Der britische Archäologe Paul Devereux machte in Zusammenhang mit den altsteinzeitlichen Höhlen (z.Bsp. Cougnac/Frankreich) eine fantastische Entdeckung…

Die Höhlen

Sie sind zwischen 40 000 und 12 000 Jahre alt! Viele davon sind in Frankreich zu finden.

Die Funde

Verschiedene Punkte, Symbole und Linien aus rotem und schwarzem Ocker gaben den Wissenschaftlern bis dato Rätsel auf.

Tropfsteine in der Funktion von Gongs? Das fand P. Devereux heraus

Diese einfachen Zeichen geben akustische Eigenschaften der Stalaktiten und Stalagmiten an. Sie geben an, welche Tropfsteine man anschlagen muss um innerhalb dieser Höhle verschiedene Töne zu erzeugen. Die Tropfsteine dienten als Gongs!! Er fand auch heraus, dass in verschiedenen Steintempeln, Hügelgräbern und Ganggräber die Höhlen so ausgebaut waren, dass sie den Stimmumfang eines erwachsenen Mannes verstärkten.
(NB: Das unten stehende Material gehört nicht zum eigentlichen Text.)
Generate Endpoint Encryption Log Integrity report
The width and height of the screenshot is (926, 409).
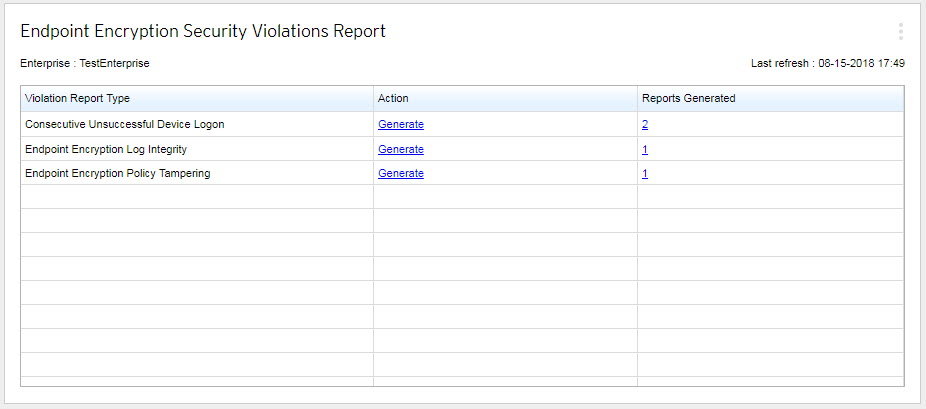(x=400, y=149)
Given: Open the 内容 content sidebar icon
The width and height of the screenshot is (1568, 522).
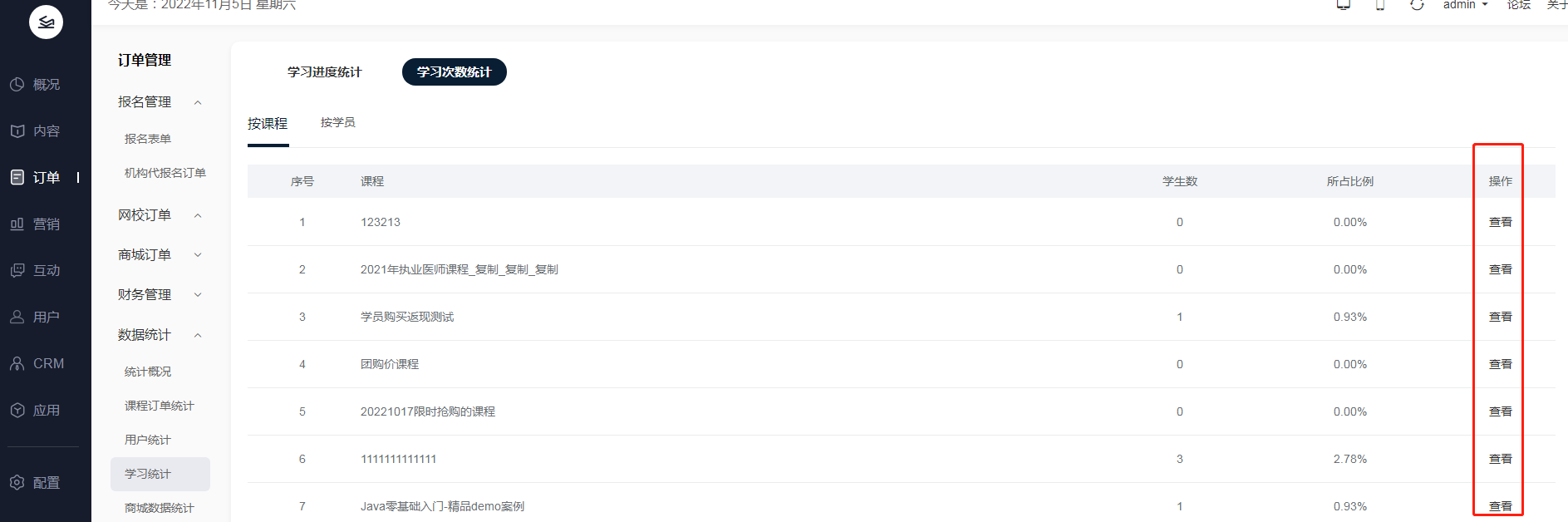Looking at the screenshot, I should [17, 131].
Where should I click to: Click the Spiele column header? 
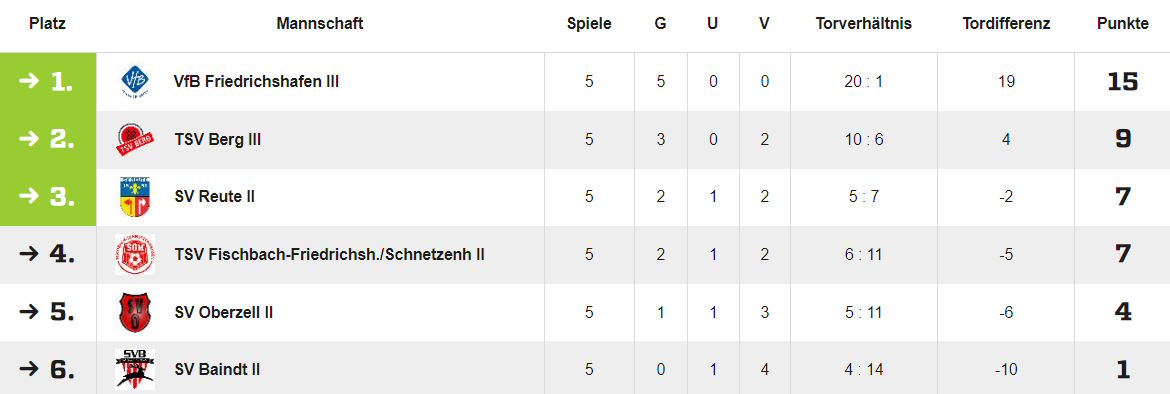[x=589, y=24]
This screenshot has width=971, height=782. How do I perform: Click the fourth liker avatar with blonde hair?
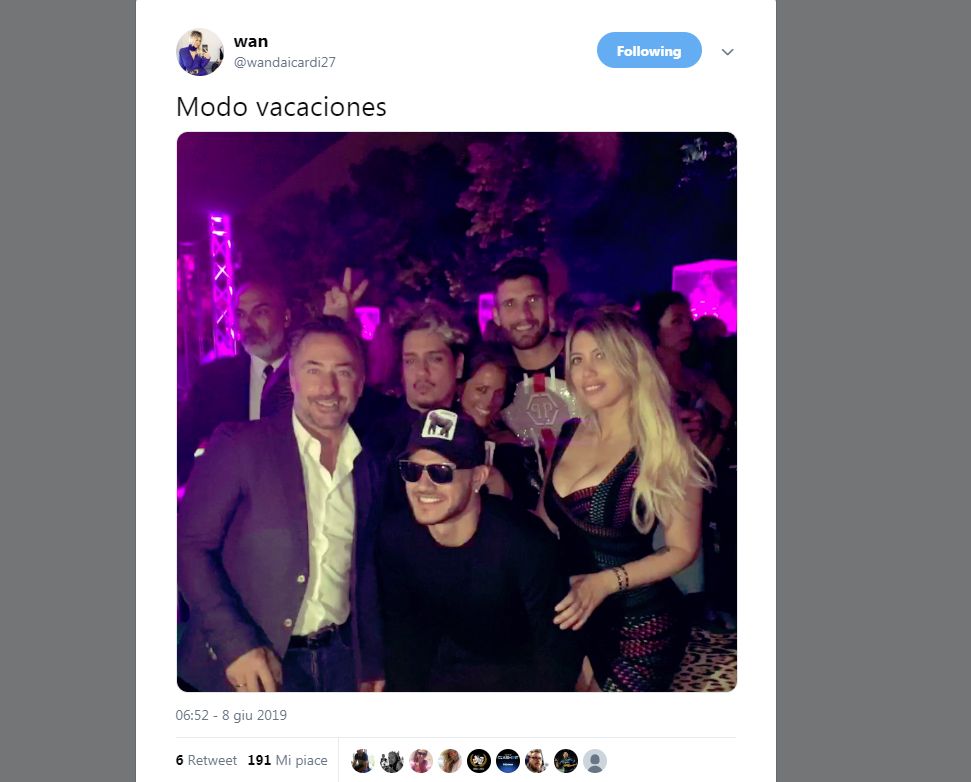[450, 760]

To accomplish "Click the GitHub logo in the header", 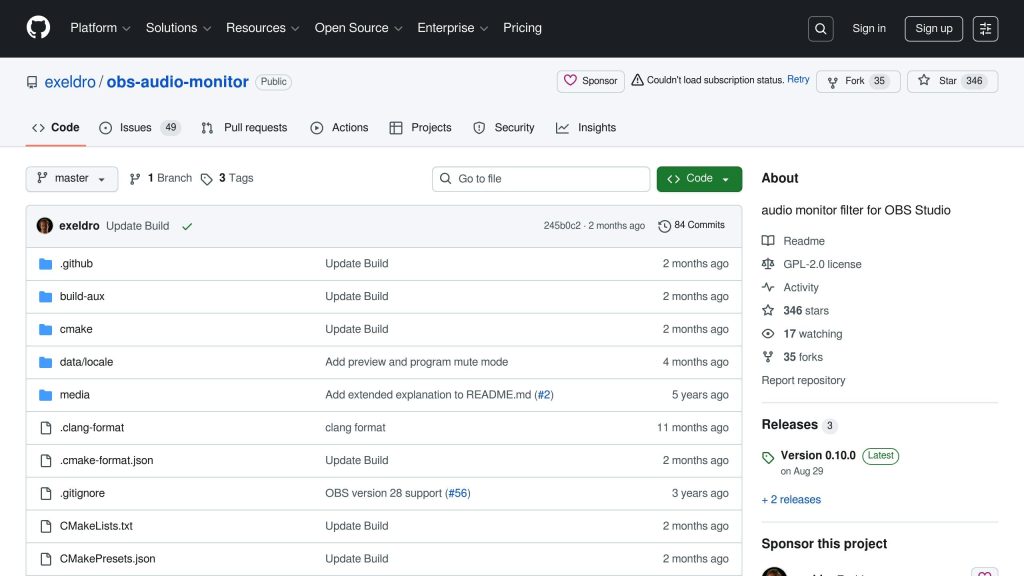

Steinzeitliche Klangwissenschaft

Immer wieder stoßen Archäologen, Wissenschaftler und Gelehrte auf Spuren steinzeitlicher Klangwissenschaften. Die, welche sich trauen alte Paradigmen zu verlassen sind davon überzeugt, dass die Ursprünge heilender und spiritueller Klangarbeit schon damals gelegt wurden. Und wahrscheinlich wesentlich weiter entwickelt waren, als wir es zur Zeit vermuten oder beweisen können.

Unsere Zellen erinnern sich

Wir gehen heute davon aus, dass im lebendigen Organismus (unbewusste) Erinnerungsebenen existieren. Auf denen ist uraltes Wissen gespeichert und sie haben immer noch Einfluss auf das „Jetzt“. Wahrscheinlich sind es unsere Zellen, die dabei als Gedächtnis dienen. Sie können Traumata ebenso halten wie positive Erfahrungen. So kann es sein, dass wir uns in Begegnung mit Klängen zur Entspannung, Heilung und spirituellem Erwachen schnell wiederfinden. Denn unsere Zellen und unser Unterbewusstsein kennen diese Methode bereits. So betrachtet wird klar, warum eine angemessene Klangarbeit uns schnell zu den Ursprüngen unserer (alten) Seele, archaischer Selbsterfahrung und damit zu einer möglichen Entschleunigung jetziger Lebensumstände führt.